しかし、米国との合意でいわゆる「トランプ関税」は19%と周辺国並みとされた。さらに、2025年10月末の首脳会談を経て、対米輸出の1割強を関税対象外とすることで合意するなど、最悪の事態は回避された。また、2026年2月に米連邦最高裁がトランプ関税に対する違憲判決を下したことを受けて、その後の税率は一段と引き下げられるなど対米輸出のハードルは低下している。同国経済は構造的に外需依存度が極めて高く、対米輸出比率は15%、名目GDP比で1割強にのぼると試算されるため、外需環境の改善は景気の追い風となることが期待される。
その一方、このところの中東情勢の緊迫化による原油高は同国経済に様々な影響を与えることが懸念される。同国は東南アジア有数の資源国であり、輸出全体に占める原油や天然ガスなど鉱物資源の割合は4割弱にのぼる。原油や石油製品、天然ガスの収支(輸出入の差し引き)はGDP比で1%程度の黒字と試算されるため、原油高はマクロ面で景気の押し上げ要因となることが期待される。しかし、同国産原油は国際市場において高値で取引される軽質油であり、国営石油公社(ペトロナス)は国内供給より輸出を優先している。国内の石油精製施設は中質油や重質油に適しており、中東産原油を輸入して精製している。したがって、中東情勢の緊迫化による供給懸念の影響を免れない状況にある。
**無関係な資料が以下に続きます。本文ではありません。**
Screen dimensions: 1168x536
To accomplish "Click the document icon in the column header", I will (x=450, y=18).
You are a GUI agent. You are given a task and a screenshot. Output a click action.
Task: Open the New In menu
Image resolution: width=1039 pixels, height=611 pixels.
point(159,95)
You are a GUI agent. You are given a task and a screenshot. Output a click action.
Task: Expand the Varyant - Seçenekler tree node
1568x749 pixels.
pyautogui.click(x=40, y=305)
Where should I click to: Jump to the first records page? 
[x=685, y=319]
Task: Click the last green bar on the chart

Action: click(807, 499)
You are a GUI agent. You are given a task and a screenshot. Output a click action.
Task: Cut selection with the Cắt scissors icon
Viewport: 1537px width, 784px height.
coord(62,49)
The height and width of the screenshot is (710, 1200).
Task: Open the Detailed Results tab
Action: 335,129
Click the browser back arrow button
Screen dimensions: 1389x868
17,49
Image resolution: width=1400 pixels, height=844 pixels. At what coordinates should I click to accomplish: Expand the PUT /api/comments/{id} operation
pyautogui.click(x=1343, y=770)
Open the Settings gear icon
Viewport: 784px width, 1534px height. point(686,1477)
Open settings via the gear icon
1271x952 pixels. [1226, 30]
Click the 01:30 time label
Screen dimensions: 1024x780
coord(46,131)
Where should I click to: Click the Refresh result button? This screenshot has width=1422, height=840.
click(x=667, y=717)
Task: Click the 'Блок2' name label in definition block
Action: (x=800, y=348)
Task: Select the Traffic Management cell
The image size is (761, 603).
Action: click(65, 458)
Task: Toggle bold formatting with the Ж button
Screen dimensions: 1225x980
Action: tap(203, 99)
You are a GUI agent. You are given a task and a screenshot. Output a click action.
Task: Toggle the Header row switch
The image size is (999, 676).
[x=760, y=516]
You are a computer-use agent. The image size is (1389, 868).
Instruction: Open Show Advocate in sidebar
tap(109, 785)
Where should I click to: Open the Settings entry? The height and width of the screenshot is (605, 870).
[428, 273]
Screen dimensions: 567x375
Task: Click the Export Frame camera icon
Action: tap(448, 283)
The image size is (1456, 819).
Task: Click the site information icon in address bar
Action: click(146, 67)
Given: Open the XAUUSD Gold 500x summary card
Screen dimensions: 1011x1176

なお、政府は補助金によりガソリンや軽油の価格を抑えており、3月のインフレ率は前年比+1.7%と前月(同+1.4%)から加速するも落ち着いた推移をみせている(図1)。しかし、原油高を受けた関連収入の増加を補助金歳出の拡大が上回る見通しであり、政府は2026年度予算で財政赤字をGDP比▲3.5%に圧縮する目標を掲げているが、その実現のハードルは高まっている。よって、政府は4月からマレーシア国民を対象にした価格補助対象ガソリン(RON95)の月間割り当て量を引き下げたほか、1回あたりの給油量に上限を設けるなど需要抑制策の導入に動いている。さらに、パーム油由来のバイオディーゼル燃料の使用拡大により輸入燃料の需要低下を目指す動きもみられる。さらに、省エネを目的に政府部門を対象に在宅勤務を再導入し、民間部門にも奨励している模様である。

こうしたなか、1-3月の実質GDP成長率(速報値)は前年同期比+5.3%と前期(同+6.3%)から伸びが鈍化している。前期比年率ベースの成長率も▲0.88%と4四半期ぶりのマイナス成長となったと試算されるため、景気拡大の動きに一服感が出ている様子がうかがえる(注1)。分野ごとの生産動向を巡っても、堅調な輸出を追い風に製造業の生産は拡大しているものの、農林漁業関連や鉱業、建設業、サービス業など幅広い分野で生産が下振れする動きが確認されている。足元では燃料補助の対象外である建設業や航空、農業、製造業などがコスト上昇に直面しているほか、原油高による航空便の減少が影響して外国人観光客数は下振れしており、先行きの景気に不透明感が高まっている。したがって、中銀の物価や景気に対する見方は変化を余儀なくされつつある。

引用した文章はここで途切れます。